- Task requirements:
Transcribe exactly the line with "Task: Open the Privacy Policy link" and each line that follows it in the listing, down to the last, omitting all pictures.

- Provided data:

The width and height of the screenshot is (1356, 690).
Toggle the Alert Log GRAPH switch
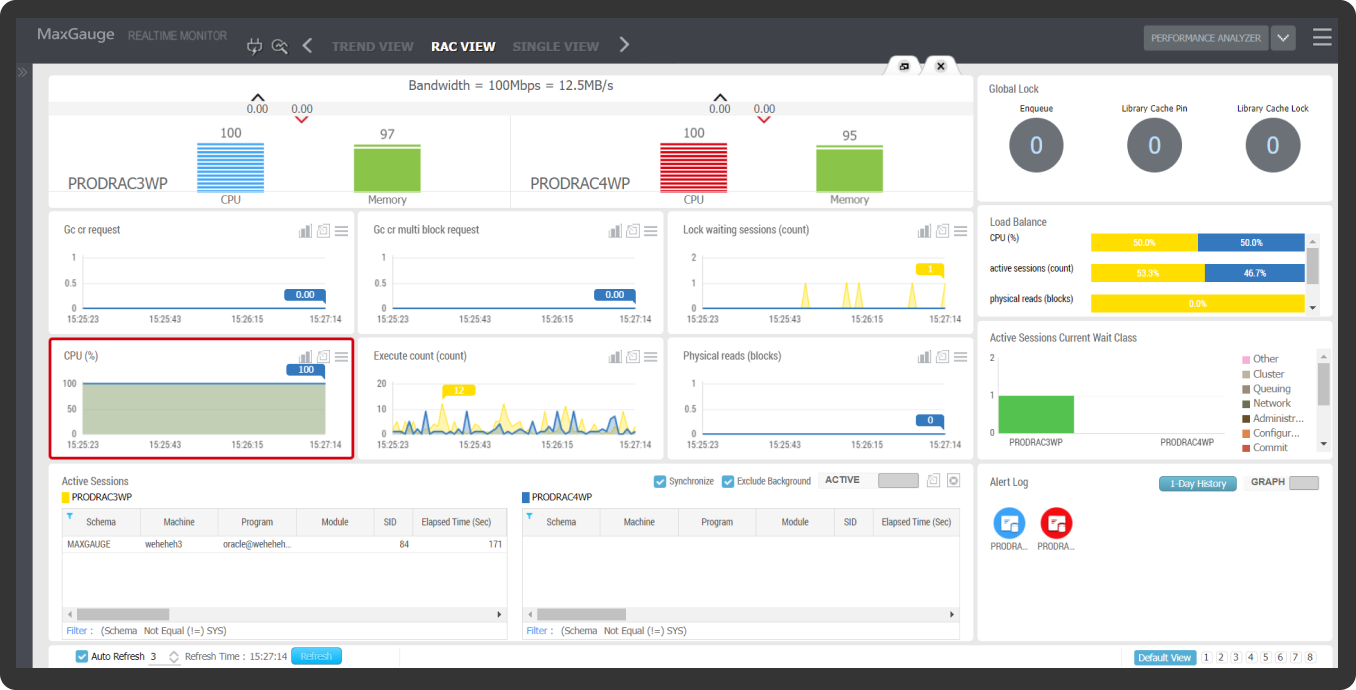[x=1303, y=483]
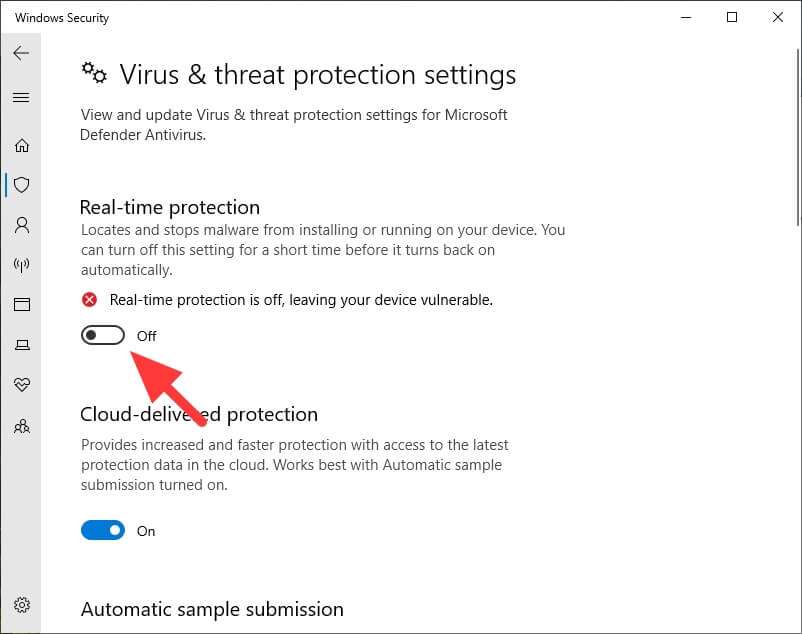Select the Virus & threat protection shield icon
The height and width of the screenshot is (634, 802).
pyautogui.click(x=22, y=185)
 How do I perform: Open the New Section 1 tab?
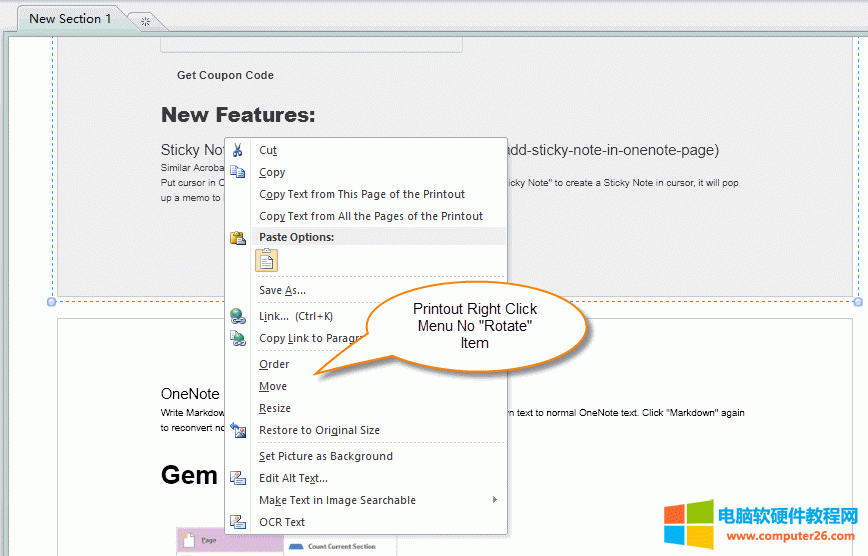(x=70, y=19)
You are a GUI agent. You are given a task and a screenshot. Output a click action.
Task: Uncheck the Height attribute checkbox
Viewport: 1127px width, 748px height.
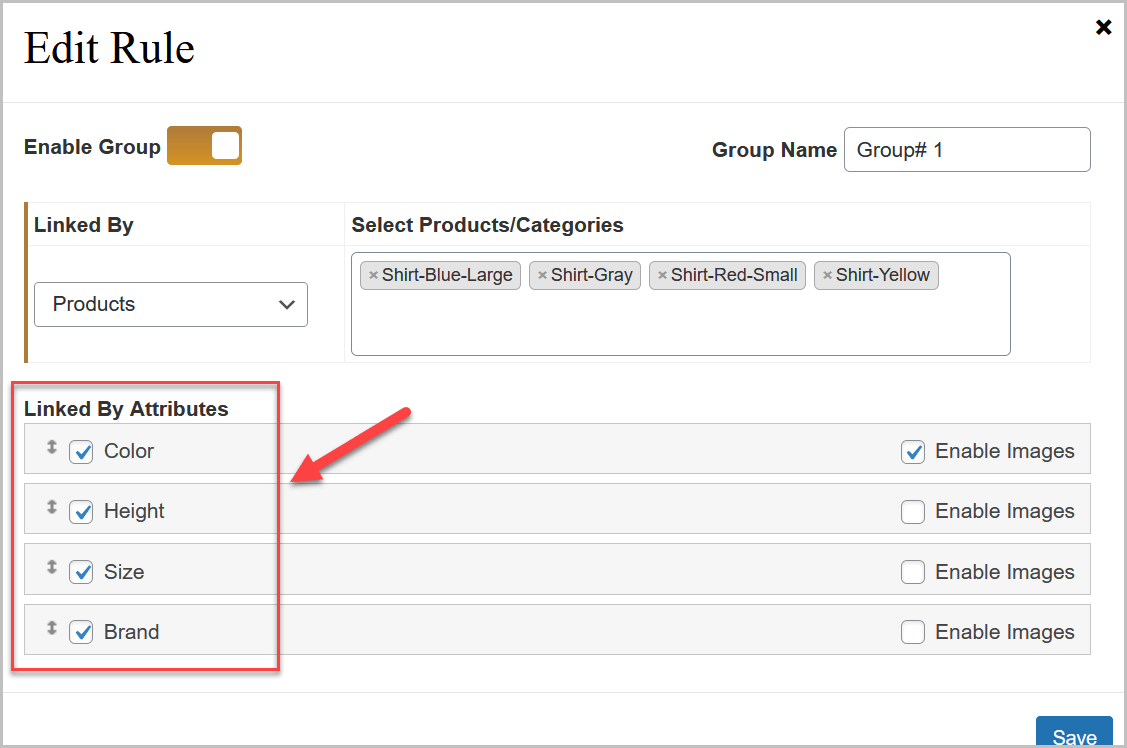(x=81, y=512)
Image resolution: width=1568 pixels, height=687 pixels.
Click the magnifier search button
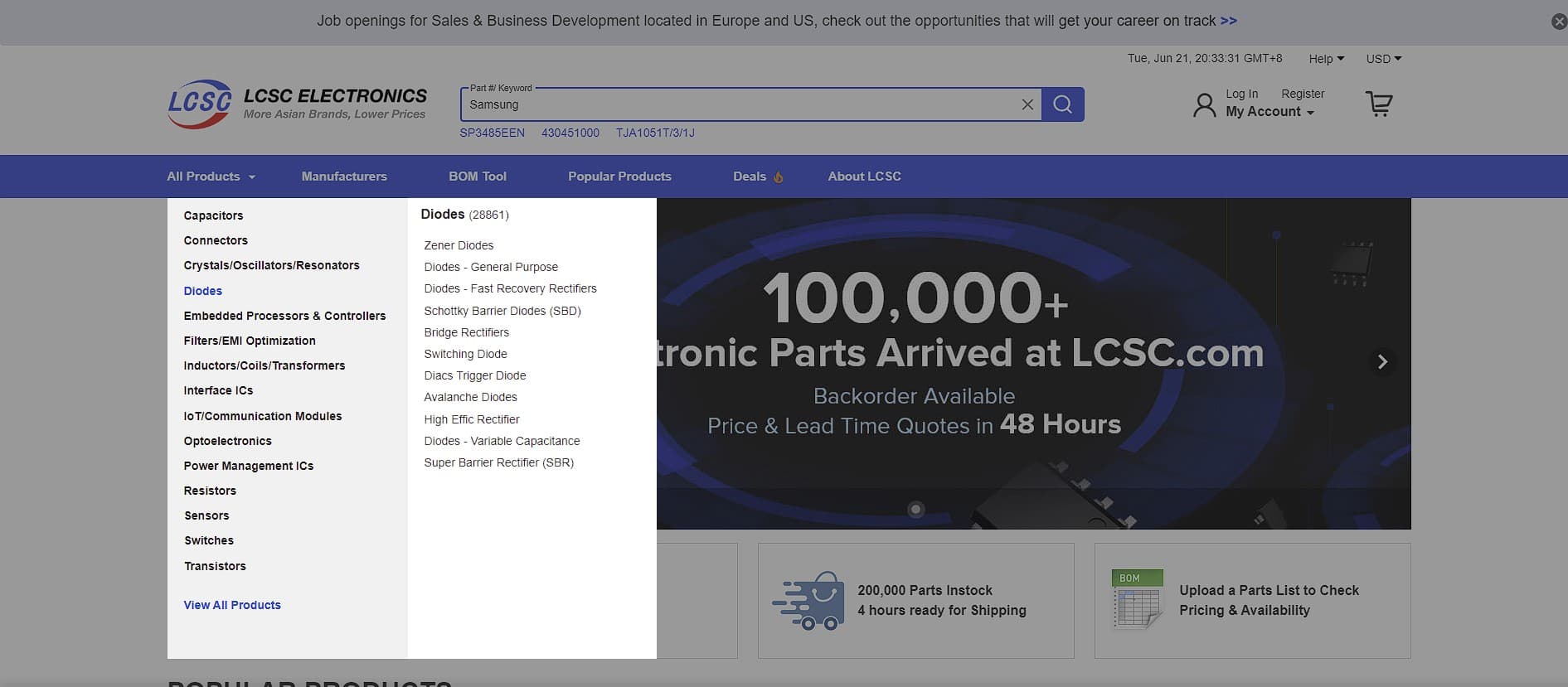[x=1062, y=104]
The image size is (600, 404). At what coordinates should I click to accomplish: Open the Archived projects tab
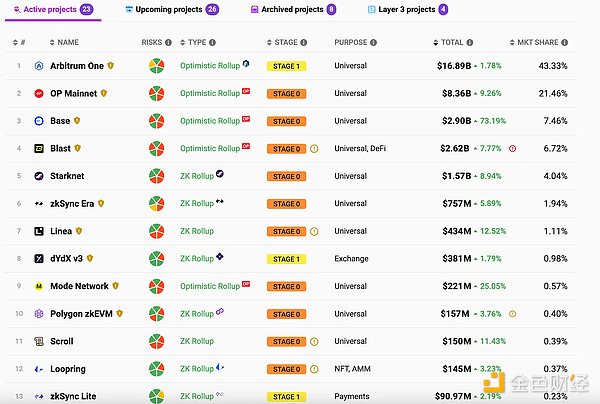click(291, 9)
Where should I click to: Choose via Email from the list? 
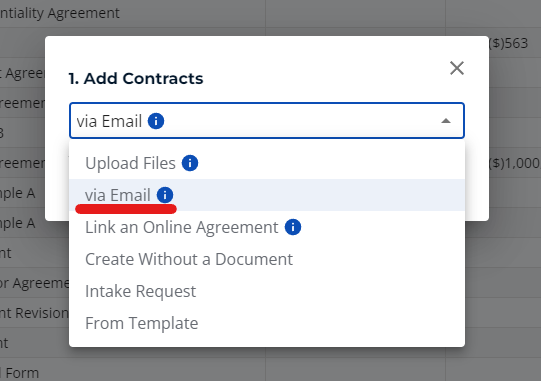tap(267, 195)
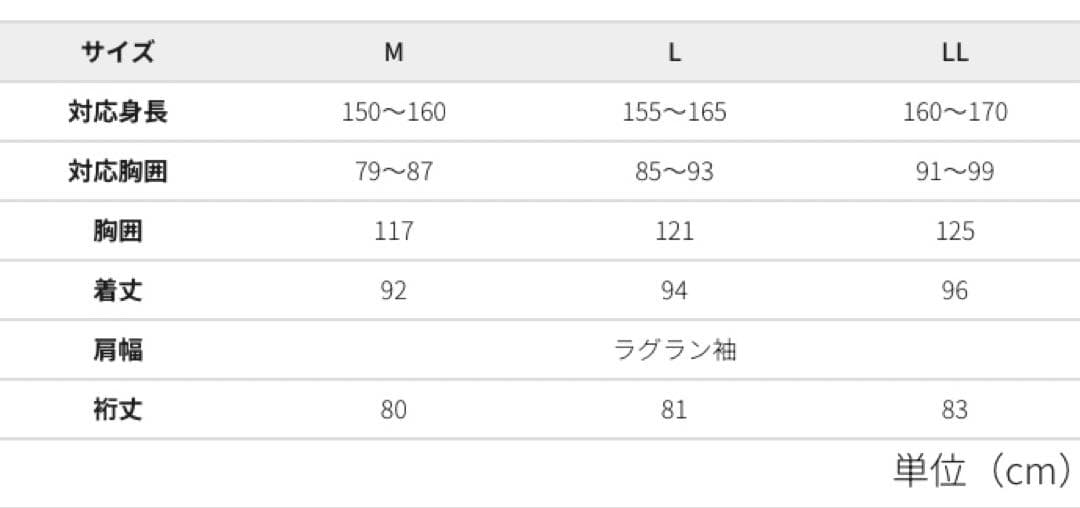The height and width of the screenshot is (508, 1080).
Task: Click the 121 chest measurement
Action: pyautogui.click(x=675, y=231)
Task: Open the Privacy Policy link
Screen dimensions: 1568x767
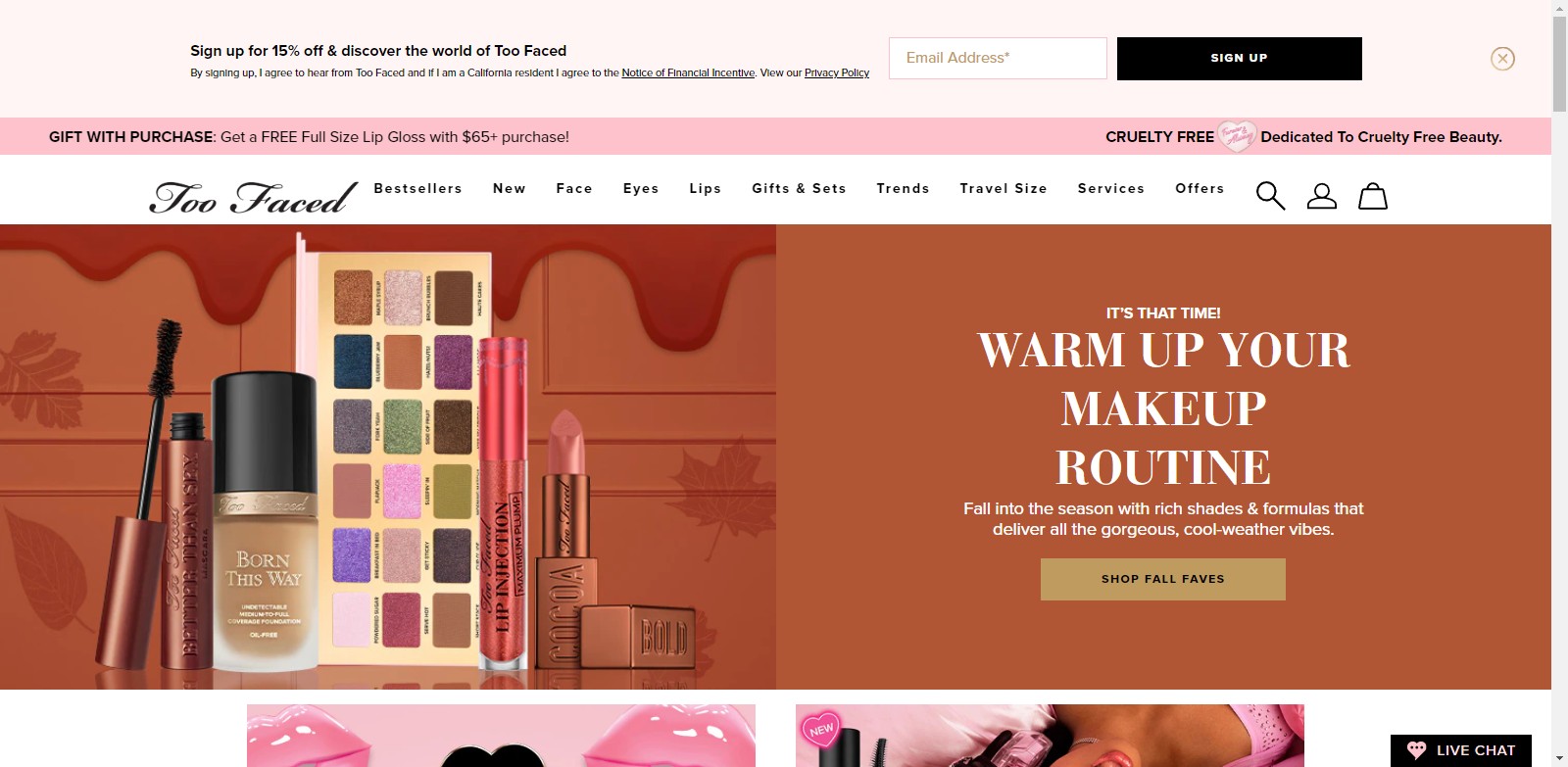Action: tap(836, 72)

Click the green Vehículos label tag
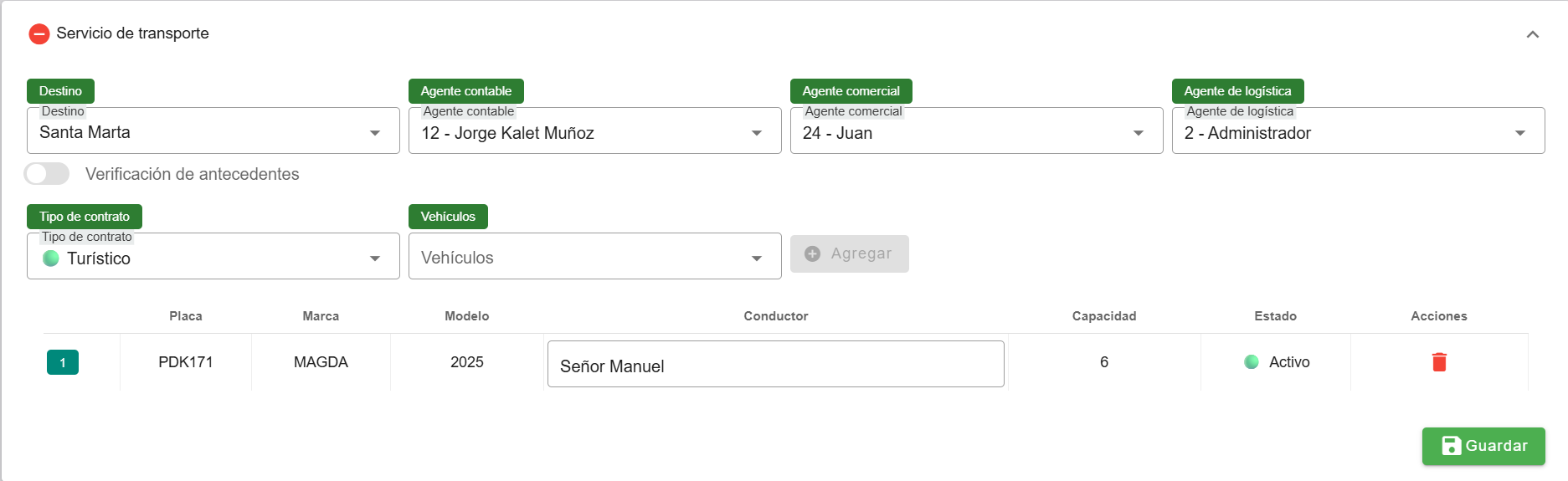(x=448, y=217)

- Your response:
Task: Open the Privacy Policy link
Screen dimensions: 1568x767
Action: tap(836, 72)

Click the green Vehículos label tag
(x=448, y=217)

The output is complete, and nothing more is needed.